⟨

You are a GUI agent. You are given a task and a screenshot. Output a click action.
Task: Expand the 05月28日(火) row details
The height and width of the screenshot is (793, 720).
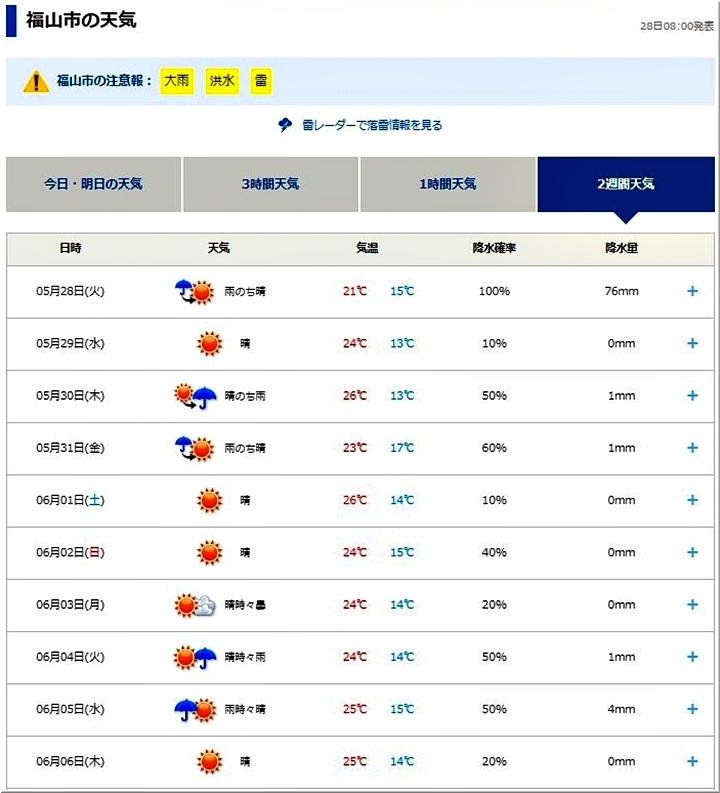[x=692, y=292]
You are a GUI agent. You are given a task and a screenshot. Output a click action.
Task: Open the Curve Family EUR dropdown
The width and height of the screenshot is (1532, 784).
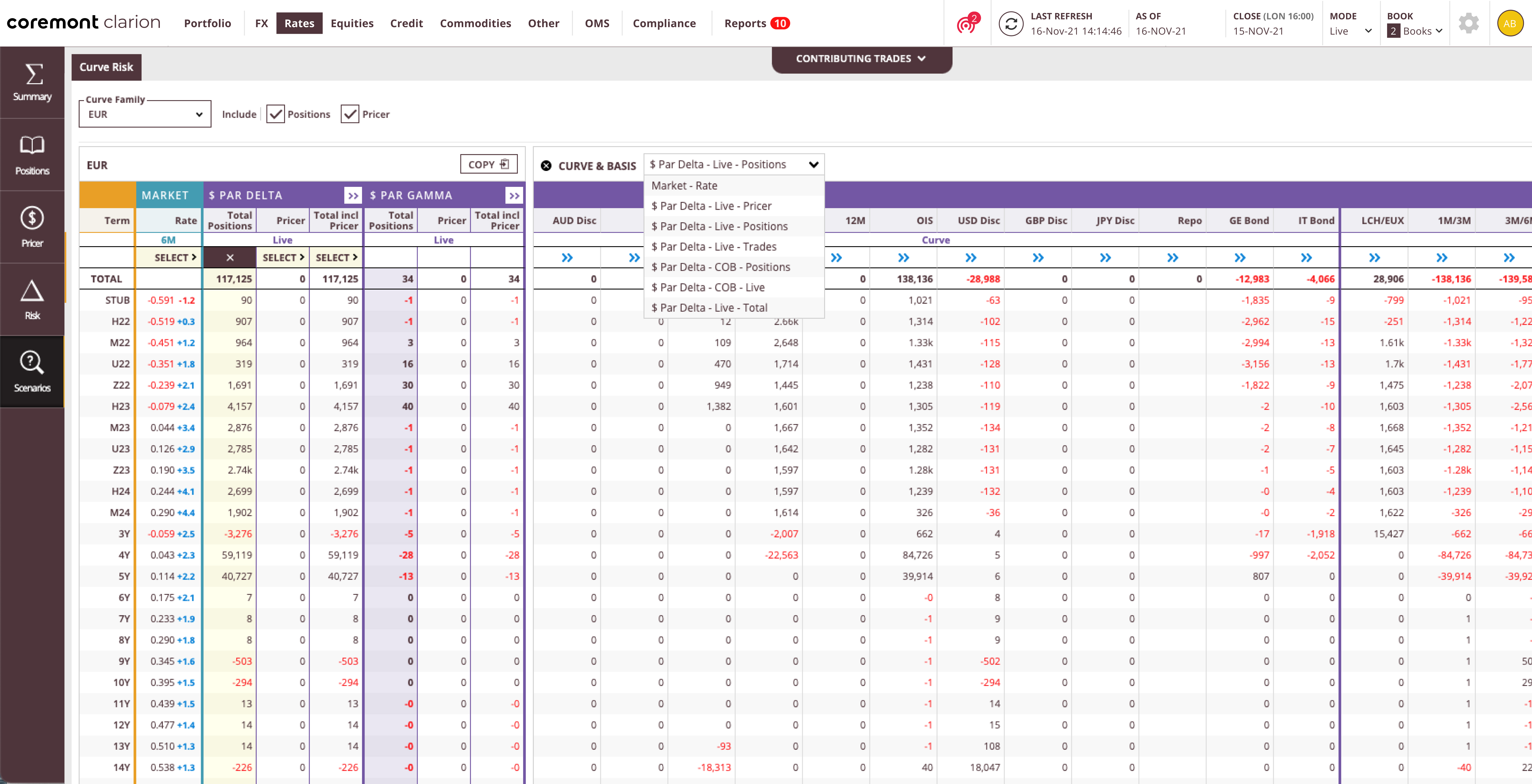click(145, 114)
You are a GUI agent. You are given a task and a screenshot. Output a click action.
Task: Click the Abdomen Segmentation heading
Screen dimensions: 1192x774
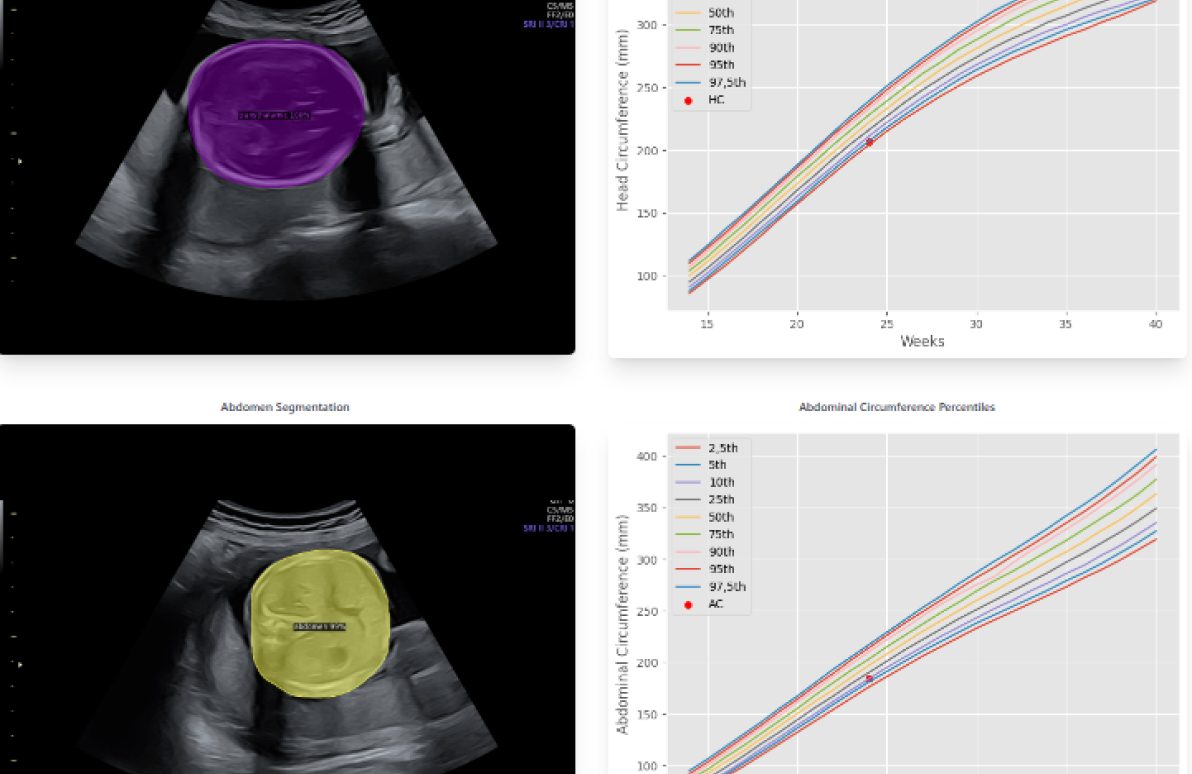point(285,407)
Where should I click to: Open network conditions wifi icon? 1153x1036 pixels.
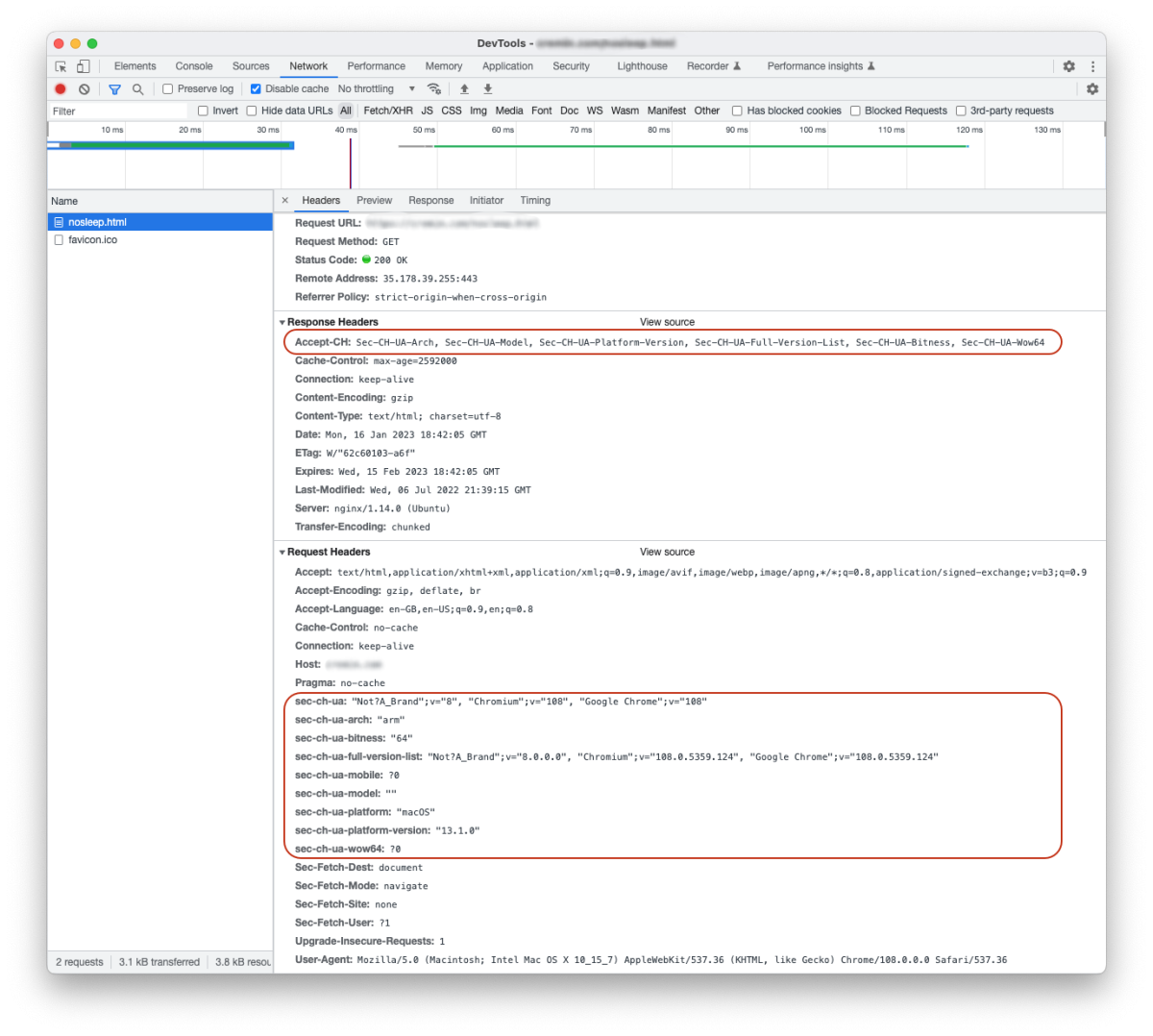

⟩

**Exercise description**
Give every record again word for word, pictures excluded.

**Output**
You are a GUI agent. You are given a task and a screenshot. Output a click action.
Task: Expand the 05月28日(火) row details
The height and width of the screenshot is (793, 720).
[x=692, y=292]
You are a GUI agent. You are given a task and a screenshot. Output a click action.
Task: Open the Curve Family EUR dropdown
The width and height of the screenshot is (1532, 784).
click(145, 114)
You are a GUI agent. You are given a task and a screenshot. Output a click action.
Task: Click the Abdomen Segmentation heading
Screen dimensions: 1192x774
point(285,407)
Where should I click to: Open network conditions wifi icon? 1153x1036 pixels.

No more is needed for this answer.